I have this function, which either calls a GGUF or GPTQ model.
# Loading LLM model
def load_llm(temperature: float = 0.8,
top_p: float = 0.95,
top_k: int = 40,
max_new_tokens: int = 1000,
context_length: int = 6000,
repetition_penalty: float = 1.1):
model_dir = Path.cwd() / 'model'
model_name_gguf="openhermes-2.5-mistral-7b.Q4_K_M.gguf"
model_name_gptq = 'Mistral-7B-Instruct-v0.2-DARE-GPTQ'
# Check if the gguf model exists
if os.path.isfile(model_dir / model_name_gguf):
model_name = model_name_gguf
# model path
model_path = model_dir / model_name
# If not, check if the gptq model exists
elif os.path.isfile(model_dir / model_name_gptq):
model_name = model_name_gptq
# model path
model_path = model_dir / model_name
print(model_path)
else:
raise Exception("No valid model found in the model directory")

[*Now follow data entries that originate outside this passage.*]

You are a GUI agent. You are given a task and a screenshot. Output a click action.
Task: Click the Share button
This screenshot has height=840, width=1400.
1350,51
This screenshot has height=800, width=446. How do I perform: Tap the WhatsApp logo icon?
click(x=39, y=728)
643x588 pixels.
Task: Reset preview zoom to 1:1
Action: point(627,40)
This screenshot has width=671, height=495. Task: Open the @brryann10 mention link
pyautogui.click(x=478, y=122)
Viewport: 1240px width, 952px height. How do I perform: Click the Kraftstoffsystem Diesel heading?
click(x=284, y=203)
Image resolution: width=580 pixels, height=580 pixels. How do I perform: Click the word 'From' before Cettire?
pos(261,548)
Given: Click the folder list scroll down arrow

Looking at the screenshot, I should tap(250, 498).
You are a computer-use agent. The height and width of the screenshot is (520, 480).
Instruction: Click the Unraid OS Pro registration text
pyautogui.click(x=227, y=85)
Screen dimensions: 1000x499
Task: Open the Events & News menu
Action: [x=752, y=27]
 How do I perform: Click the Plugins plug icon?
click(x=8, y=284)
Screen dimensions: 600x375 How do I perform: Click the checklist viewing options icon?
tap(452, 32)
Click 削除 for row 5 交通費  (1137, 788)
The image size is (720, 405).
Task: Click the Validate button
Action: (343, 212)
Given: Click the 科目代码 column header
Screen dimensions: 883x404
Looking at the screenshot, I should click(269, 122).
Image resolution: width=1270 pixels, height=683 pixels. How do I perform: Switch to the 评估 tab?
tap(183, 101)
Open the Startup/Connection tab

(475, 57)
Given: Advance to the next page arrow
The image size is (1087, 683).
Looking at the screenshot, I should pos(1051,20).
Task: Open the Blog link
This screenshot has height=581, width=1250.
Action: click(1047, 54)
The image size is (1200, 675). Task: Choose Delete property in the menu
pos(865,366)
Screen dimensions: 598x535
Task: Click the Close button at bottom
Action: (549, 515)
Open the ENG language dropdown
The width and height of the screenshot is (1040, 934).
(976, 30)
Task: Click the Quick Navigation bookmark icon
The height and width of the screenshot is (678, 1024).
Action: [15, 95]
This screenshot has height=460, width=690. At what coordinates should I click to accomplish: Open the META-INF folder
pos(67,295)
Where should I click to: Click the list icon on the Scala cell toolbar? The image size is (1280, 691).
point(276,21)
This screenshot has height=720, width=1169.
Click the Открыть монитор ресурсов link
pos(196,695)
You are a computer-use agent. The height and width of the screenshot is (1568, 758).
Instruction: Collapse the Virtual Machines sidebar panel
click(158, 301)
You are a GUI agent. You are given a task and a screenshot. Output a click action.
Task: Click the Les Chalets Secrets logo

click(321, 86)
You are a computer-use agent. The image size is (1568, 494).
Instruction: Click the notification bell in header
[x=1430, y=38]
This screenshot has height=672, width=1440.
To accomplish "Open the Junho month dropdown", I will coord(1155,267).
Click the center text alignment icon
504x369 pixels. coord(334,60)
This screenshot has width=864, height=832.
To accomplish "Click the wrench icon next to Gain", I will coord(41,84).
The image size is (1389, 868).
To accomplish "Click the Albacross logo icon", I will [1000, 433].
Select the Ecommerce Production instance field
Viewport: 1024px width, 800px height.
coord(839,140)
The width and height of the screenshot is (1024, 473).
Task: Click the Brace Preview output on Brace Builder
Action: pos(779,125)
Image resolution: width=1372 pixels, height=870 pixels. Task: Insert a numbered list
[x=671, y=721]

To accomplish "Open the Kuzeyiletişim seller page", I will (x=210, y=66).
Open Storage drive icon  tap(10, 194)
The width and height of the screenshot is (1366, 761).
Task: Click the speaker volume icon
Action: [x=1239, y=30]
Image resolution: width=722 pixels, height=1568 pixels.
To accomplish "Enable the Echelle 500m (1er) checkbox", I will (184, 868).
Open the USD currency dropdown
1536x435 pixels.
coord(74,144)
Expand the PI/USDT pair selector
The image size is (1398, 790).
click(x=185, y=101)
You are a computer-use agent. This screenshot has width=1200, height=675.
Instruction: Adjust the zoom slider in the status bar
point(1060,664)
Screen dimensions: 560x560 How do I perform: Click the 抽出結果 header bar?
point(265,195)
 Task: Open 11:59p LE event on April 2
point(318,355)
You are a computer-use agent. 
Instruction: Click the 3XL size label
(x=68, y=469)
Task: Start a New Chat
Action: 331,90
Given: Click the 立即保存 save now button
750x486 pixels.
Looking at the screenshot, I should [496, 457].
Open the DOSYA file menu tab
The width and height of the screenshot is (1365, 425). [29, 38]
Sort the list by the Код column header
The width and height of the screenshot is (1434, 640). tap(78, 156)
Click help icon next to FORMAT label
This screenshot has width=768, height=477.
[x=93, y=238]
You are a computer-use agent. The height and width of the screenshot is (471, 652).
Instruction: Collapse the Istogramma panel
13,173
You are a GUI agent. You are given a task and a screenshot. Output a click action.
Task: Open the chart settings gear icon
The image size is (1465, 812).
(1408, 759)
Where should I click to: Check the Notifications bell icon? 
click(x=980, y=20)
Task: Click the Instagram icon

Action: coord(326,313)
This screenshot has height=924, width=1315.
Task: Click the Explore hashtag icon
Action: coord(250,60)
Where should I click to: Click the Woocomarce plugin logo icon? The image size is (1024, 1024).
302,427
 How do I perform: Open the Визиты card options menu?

model = AutoModelForCausalLM.from_pretrained(
str(model_path),
model_type="mistral",
gpu_layers=50,
temperature=temperature, # default is 0.8
top_p = top_p,
top_k = top_k, # default is 40
max_new_tokens = max_new_tokens,
context_length = context_length,
repetition_penalty=repetition_penalty)
print(f"Using loaded model: {model_name}")
return model
The model files for the GPTQ are in a folder called Mistral-7B-Instruct-v0.2-DARE-GPTQ
, whereas the GGUF model are just a GGUF file openhermes-2.5-mistral-7b.Q4_K_M.gguf
. I get an error when I try to load the GPTQ, and I suspect that it is because I’m referring to a folder and not a model file. The folder for GPTQ contains:
config.json
model.safetensors
quantize_config.json
special_tokens_map.json
tokenizer_config.json
tokenizer.json
tokenizer.model
Do any of you know how I would refer to the GPTQ model correctly? Thanks in advance!!